From 2013 therefore, the group became more deep-seated in rural Borno. It reintegrated some Ansaru members, reportedly through a reconciliation brokered in Mali, and conquered parts of the state. This led to more attacks including the April 2014 kidnapping of more than 200 schoolgirls in Chibok. The group removed its fighters from Maiduguri, where it faced pressure from pro-government civilian vigilantes, and became almost completely rural-based.
In March 2015, Shekau pledged allegiance to Islamic State leader Abubakar al-Baghdadi and the group became ISWAP. Although Nigeria, its neighbours and South African contractors had already pushed the group out of most of its territories by this point, the new pledge may have further incentivised them to destroy the group.
In late-2015, however, ISWAP employed some effective strategies to reassert itself. It launched numerous attacks, especially female suicide bombings, in order to dissuade Nigeria’s neighbours from intervening. In June 2016, it then raided Bosso military barracks to pilfer weapons. Also significant in August 2016 was that Islamic State demoted Shekau and named Abu Musab al-Barnawi as ISWAP’s new leader. Al-Barnawi instituted a “hearts and minds” approach to the civilian population and concentrated on denying the Nigerian army access to rural areas in Yobe, Borno and around Lake Chad. Shekau left ISWAP and reinforced his main base in Sambisa Forest, Borno. His faction returned to its official name JAS.
ISWAP and JAS were now rivals, but have generally avoided clashing since August 2016. ISWAP has become a far superior force as seen in its increased barracks raids and professional Islamic State-integrated media apparatus. There also are reports of Islamic State sending delegations to Nigeria from Libya to train fighters and of ISWAP establishing taxation systems for basic commodities to raise money from local civilians.

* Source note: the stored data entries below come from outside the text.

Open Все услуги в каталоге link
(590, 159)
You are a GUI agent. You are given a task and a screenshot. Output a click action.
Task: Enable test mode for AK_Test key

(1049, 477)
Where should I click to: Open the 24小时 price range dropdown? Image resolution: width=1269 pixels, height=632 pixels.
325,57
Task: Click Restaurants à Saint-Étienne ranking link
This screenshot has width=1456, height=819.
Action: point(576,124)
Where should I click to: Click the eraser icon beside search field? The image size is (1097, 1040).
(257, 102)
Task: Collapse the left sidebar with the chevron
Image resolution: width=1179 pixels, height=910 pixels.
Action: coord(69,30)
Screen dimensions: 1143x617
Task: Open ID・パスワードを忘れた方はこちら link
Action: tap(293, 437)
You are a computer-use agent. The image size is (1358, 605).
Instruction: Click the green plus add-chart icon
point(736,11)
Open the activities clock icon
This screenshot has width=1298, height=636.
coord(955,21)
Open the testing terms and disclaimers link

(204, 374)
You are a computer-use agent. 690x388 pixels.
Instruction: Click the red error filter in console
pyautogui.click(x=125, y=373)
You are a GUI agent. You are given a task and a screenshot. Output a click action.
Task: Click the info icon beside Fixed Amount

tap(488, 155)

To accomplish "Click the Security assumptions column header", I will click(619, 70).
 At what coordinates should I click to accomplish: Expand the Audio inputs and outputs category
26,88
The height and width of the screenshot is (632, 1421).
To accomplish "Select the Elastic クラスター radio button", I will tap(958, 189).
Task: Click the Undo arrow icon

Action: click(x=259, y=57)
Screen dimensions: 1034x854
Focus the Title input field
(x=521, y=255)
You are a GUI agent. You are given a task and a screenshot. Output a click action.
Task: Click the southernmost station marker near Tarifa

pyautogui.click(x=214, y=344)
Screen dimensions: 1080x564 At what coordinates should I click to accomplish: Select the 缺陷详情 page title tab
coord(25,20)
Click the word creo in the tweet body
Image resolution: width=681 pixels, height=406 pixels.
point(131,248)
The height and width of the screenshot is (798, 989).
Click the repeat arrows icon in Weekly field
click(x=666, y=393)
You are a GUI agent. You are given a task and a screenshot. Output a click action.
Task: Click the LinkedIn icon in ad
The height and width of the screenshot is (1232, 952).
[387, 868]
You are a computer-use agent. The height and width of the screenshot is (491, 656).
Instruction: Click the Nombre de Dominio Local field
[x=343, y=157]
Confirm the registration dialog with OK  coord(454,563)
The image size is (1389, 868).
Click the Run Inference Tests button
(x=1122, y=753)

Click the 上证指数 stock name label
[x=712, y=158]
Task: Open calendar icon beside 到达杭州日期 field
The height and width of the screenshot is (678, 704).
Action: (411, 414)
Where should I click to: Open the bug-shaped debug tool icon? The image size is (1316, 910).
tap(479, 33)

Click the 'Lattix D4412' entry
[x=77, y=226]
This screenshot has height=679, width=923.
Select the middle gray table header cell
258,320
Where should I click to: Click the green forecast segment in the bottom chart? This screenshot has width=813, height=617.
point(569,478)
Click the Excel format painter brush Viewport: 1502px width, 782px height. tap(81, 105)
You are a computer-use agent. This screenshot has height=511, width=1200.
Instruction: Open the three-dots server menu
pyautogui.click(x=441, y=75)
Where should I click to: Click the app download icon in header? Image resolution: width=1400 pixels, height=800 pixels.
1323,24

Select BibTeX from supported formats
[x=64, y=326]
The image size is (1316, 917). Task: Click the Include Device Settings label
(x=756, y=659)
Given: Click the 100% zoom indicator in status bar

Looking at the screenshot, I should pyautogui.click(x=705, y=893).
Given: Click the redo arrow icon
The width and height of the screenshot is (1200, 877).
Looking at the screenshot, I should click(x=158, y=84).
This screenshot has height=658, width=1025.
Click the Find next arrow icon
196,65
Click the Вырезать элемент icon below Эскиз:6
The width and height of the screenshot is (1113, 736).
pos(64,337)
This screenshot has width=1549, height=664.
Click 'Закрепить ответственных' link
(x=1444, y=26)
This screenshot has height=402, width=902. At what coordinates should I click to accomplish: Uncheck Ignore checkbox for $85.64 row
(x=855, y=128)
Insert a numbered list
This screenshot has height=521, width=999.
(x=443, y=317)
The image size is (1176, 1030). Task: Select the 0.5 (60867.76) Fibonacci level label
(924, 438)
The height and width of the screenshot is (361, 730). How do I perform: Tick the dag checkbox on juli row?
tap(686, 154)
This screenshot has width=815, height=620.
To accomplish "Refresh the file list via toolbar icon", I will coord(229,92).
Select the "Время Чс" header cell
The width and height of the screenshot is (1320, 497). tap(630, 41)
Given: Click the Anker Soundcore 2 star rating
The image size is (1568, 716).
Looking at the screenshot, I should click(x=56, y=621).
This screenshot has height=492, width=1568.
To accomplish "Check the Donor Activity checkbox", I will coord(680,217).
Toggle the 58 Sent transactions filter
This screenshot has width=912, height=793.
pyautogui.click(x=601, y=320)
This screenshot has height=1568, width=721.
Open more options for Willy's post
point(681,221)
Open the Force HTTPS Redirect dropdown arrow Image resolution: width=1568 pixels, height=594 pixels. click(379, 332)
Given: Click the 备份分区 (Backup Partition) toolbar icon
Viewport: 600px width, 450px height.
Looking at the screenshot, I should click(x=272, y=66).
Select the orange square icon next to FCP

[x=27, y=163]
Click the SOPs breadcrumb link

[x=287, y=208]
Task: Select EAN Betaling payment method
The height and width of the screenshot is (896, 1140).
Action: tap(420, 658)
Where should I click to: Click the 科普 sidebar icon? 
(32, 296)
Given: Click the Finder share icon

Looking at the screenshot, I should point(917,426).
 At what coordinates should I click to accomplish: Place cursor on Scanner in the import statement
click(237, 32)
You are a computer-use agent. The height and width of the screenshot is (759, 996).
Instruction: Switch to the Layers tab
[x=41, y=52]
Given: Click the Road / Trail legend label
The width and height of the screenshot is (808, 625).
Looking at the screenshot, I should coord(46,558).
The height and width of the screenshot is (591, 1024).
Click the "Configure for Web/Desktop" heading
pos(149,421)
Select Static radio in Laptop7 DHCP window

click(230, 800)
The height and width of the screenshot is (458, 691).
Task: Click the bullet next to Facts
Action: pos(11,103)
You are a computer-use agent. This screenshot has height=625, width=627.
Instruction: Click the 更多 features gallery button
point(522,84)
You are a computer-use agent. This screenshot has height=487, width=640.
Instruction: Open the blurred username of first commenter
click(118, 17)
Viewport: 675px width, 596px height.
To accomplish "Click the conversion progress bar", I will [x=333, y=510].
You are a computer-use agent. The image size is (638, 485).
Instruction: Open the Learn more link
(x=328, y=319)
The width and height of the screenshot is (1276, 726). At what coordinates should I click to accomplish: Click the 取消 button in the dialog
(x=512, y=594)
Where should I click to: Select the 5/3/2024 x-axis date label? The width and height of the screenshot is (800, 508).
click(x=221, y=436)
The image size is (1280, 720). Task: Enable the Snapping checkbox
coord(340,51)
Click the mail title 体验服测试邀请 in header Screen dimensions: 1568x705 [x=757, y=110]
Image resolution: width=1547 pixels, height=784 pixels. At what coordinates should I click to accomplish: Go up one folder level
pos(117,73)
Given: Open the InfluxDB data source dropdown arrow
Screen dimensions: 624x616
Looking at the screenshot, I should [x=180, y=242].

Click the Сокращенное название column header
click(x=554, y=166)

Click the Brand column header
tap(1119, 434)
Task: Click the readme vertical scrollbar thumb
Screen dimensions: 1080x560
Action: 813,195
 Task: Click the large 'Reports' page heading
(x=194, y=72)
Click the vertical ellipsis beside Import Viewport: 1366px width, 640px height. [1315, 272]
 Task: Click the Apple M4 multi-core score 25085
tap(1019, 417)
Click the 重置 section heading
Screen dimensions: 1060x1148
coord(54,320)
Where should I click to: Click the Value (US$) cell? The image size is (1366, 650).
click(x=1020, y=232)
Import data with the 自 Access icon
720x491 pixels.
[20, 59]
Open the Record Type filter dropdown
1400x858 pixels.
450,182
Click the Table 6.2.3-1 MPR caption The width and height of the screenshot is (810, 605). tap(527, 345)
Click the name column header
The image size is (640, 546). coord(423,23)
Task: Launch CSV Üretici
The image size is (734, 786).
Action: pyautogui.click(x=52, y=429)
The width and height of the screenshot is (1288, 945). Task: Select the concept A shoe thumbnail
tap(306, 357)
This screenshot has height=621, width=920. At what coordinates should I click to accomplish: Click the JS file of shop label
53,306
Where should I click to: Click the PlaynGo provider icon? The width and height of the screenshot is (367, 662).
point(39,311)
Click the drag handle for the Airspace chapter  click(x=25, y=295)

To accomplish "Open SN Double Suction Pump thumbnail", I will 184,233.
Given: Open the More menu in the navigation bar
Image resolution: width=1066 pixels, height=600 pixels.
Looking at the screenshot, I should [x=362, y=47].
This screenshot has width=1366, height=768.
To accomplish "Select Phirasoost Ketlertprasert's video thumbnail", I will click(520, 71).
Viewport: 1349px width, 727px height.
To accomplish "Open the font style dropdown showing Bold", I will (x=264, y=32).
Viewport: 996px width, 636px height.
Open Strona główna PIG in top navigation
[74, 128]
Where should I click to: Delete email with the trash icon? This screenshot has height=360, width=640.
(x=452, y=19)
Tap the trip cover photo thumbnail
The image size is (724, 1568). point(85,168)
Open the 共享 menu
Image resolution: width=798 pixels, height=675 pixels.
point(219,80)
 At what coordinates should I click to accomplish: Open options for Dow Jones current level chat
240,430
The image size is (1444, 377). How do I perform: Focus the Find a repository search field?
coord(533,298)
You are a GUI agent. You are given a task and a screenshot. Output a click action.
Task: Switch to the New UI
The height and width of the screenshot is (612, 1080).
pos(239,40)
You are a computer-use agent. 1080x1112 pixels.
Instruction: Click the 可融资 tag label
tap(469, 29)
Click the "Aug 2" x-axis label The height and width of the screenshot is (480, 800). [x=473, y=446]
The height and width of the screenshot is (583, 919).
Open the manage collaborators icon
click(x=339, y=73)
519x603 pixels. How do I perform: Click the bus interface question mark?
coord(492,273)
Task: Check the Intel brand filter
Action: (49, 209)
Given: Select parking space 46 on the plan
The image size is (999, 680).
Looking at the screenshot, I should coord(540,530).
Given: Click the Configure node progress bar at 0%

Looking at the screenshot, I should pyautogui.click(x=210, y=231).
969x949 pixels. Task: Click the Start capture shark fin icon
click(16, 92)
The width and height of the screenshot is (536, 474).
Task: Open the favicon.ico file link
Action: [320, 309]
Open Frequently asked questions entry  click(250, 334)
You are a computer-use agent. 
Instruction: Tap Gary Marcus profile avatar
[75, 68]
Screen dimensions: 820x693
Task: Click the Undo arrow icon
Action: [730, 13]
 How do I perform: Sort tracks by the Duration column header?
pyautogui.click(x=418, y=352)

JAS, in contrast, remains fairly crude but still dangerous.
Where next?
ISWAP’s successes since August 2016 have garnered significant attention among scholars, humanitarian organisations and governments. However, what is often forgotten with the focus on current battles near Lake Chad and in rural Borno is how the group was historically pervasive throughout northern Nigeria. In the past few years, the military has also scored victories against ISWAP and has contained JAS primarily in Sambisa. But if ISWAP is finally pushed out of its current bases near Lake Chad, the question remains whether this will be enough to end the insurgency.
The answer likely depends on whether ISWAP maintains the capability to operate elsewhere. Looking back over the past decade reminds us that neither ISWAP nor JAS has any grounding in its once main base of Maiduguri. At best they can only attack its periphery. It has also been nearly four years since the last assault anywhere outside of Nigeria’s three north-eastern states. This suggests that once the jihadists are kicked out of an area, a combination of military force and resilient civilians can keep them out for good. If this trend continues, then if ISWAP is kicked out of Lake Chad, it may not return.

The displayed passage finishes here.